(Stored items)
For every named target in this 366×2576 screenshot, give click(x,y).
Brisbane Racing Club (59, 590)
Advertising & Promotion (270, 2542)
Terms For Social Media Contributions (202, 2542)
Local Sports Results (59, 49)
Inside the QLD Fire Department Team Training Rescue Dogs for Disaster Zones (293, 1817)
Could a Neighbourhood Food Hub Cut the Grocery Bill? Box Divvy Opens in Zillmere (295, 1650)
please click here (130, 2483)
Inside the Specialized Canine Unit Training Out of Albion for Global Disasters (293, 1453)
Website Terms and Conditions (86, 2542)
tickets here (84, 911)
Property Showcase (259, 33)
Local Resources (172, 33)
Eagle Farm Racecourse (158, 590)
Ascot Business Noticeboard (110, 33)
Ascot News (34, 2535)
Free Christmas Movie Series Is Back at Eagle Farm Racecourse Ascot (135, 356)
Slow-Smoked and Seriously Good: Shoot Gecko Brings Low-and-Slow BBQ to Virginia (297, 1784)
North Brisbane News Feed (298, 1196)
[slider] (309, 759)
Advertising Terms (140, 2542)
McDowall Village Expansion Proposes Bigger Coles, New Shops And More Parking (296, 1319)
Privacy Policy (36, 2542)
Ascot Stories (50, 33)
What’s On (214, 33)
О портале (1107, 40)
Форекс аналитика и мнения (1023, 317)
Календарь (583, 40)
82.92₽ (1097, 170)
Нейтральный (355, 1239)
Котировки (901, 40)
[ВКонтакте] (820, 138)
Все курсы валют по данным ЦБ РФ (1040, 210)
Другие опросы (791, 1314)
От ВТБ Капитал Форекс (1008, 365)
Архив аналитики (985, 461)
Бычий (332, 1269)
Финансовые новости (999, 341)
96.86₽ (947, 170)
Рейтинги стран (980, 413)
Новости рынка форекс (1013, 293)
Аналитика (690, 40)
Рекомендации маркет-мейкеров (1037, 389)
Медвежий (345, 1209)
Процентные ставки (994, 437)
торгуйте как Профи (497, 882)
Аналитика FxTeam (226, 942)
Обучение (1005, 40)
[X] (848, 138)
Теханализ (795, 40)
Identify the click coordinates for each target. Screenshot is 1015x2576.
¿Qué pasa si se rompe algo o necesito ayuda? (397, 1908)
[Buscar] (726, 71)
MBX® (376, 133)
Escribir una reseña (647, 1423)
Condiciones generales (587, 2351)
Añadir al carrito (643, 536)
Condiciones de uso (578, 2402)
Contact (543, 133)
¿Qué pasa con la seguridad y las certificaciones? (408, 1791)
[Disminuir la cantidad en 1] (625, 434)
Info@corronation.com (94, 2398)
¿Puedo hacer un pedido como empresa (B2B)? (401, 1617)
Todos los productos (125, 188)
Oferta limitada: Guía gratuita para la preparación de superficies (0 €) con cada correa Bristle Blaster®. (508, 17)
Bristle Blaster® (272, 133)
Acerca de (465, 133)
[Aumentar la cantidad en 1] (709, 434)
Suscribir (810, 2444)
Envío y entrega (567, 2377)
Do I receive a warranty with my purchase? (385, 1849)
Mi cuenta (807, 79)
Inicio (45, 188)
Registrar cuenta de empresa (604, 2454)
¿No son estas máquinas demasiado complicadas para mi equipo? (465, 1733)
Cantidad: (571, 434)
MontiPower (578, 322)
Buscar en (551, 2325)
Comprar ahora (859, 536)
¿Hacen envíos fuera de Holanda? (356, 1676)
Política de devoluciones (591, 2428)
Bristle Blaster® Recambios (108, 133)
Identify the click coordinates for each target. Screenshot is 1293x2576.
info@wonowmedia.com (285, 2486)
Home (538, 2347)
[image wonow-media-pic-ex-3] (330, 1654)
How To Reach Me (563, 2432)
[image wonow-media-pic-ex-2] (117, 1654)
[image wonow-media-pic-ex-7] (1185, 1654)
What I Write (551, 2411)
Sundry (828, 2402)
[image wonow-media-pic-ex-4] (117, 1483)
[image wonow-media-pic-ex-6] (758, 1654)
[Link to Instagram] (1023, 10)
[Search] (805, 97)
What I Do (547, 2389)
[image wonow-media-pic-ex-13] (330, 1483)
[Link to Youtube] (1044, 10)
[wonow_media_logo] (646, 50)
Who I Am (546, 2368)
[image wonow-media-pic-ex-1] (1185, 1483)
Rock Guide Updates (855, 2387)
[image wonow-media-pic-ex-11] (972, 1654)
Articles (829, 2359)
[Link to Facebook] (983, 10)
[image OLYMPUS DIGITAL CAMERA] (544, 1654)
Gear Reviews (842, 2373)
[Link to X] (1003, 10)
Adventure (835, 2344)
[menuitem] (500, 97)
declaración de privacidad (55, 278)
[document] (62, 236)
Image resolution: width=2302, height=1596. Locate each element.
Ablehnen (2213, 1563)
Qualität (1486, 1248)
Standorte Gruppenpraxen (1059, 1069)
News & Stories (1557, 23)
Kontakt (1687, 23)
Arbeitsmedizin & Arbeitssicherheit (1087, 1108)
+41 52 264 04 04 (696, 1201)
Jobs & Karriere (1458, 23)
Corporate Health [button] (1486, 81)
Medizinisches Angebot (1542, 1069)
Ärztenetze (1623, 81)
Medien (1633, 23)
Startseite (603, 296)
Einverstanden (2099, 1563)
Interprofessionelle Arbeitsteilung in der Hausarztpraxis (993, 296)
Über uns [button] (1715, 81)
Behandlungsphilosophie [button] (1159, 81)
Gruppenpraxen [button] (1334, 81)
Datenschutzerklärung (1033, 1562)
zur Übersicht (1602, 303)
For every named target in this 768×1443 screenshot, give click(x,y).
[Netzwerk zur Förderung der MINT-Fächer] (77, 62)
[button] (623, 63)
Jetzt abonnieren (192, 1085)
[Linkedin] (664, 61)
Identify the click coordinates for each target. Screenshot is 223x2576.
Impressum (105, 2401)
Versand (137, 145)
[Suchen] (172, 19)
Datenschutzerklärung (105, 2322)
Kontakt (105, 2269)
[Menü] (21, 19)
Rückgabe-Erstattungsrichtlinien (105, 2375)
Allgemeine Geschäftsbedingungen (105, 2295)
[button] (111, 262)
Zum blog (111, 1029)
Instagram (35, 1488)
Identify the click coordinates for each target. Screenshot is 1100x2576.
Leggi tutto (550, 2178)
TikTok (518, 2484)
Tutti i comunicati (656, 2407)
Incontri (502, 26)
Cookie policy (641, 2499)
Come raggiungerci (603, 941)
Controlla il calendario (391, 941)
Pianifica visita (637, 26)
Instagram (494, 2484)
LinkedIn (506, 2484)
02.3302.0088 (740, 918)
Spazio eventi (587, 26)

:: Work order ::
On how many lines of the data does the word "Identify" appear? Reply with the number alone.

:: Written reply ::
4